--- START ---

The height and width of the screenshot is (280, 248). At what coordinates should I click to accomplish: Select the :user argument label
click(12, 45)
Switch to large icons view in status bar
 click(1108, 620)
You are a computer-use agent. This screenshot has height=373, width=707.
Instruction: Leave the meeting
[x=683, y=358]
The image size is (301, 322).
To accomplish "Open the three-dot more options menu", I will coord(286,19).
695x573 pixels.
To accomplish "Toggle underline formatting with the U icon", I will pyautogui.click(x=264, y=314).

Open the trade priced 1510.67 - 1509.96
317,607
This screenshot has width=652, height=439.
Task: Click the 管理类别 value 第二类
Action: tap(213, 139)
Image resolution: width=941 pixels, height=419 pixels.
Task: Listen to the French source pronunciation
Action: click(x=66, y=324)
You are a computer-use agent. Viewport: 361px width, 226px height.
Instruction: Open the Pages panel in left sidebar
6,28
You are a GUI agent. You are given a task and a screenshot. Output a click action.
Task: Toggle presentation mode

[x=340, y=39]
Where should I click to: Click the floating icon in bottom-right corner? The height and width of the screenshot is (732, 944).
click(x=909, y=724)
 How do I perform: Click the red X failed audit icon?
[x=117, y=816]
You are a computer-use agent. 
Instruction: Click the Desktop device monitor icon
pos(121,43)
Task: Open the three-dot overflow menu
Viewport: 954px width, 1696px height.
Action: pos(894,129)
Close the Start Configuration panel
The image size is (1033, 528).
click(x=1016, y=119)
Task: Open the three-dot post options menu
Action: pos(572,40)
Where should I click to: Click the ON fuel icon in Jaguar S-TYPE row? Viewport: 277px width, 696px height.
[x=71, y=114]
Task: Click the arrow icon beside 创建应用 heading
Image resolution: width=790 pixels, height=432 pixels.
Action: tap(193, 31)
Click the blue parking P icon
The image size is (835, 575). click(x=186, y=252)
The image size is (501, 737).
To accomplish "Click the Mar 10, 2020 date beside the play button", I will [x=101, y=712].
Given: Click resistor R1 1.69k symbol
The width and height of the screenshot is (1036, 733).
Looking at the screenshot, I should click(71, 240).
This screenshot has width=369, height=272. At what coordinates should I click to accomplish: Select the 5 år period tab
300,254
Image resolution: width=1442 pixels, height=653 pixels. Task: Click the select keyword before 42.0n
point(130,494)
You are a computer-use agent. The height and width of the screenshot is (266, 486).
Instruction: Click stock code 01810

--- END ---

_WHAT THE TASK ASKS:_
Lines of the listing above that contain the word "beside" should all be returned.

_YOUR RESPONSE:_
Task: Click the arrow icon beside 创建应用 heading
To accomplish "Click the Mar 10, 2020 date beside the play button", I will [x=101, y=712].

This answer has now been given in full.